朱漆器「根来」を紹介する展覧会 ― サントリー美術館で開催
サントリー美術館「NEGORO 根来 — 赤と黒のうるし」会場
中世の根來寺を中心に花開いた朱漆塗漆器「根来」を、源流から近代の再評価まで体系的に紹介する展覧会が、東京で開催される。
根来塗は、堅牢な木地に黒漆の中塗と朱漆を重ねる技法による朱漆器。寺院や神社での儀礼用品としてだけでなく、民衆の生活の中でも広く用いられてきた。その力強くしなやかな造形は、江戸時代以降「根来」の名で知られ、国内外のコレクターから高い評価を受けている。
展覧会では、根來寺が繁栄を極めた中世に制作された漆工品を中心に、前後の時代の年紀を持つ品や伝来が確かな名品を展示。
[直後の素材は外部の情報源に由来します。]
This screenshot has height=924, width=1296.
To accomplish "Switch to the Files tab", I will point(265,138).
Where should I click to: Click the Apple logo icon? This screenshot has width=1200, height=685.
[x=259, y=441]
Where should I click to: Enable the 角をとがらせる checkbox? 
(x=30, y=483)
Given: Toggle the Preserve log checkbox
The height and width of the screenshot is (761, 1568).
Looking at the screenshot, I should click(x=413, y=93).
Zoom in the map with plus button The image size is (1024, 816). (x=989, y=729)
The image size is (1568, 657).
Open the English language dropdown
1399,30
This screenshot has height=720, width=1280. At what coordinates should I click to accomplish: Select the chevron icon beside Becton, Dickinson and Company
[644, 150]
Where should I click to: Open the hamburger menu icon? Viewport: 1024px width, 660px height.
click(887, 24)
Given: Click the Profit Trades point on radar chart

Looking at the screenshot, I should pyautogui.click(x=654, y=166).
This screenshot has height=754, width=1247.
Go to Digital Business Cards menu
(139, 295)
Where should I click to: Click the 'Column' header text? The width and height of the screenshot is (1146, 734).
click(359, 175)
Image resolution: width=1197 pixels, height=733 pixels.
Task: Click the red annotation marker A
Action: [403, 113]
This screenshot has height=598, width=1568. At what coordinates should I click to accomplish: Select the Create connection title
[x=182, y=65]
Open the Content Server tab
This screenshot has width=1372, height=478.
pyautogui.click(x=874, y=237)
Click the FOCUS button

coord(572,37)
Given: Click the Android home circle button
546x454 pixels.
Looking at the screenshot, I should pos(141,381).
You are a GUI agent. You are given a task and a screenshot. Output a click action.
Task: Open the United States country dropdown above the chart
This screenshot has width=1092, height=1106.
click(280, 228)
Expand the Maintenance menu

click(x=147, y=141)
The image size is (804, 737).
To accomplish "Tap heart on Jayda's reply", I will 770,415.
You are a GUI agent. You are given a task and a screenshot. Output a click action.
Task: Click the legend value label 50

赤と黒の漆文化の起源に遡り、先史時代にまで及ぶ漆工の歴史を資料によって示すほか、「根来」という名称が定着する前の重要作品を紹介する。
また、根來寺坊院跡の発掘調査資料や寺院資料を通して、当時の寺院の姿を具体的に示し、同時代の各地で制作された「根来」も併せて紹介。さらに、江戸時代以降に高まった根来への関心、明治期の知識人による研究や模写、民藝運動による再評価などを取り上げ、白洲正子、松永耳庵、黒澤明らが蒐集し愛用した作品も公開する。
生活の道具としての価値から、美術工芸品としての美、さらには精神性を示す表現へと広がる「根来」の多様な姿を鑑賞することができる。
「NEGORO 根来 — 赤と黒のうるし」は、2025年11月22日(土)~2026年1月12日(月・祝)までサントリー美術館で開催。入館料は一般 1,800円など。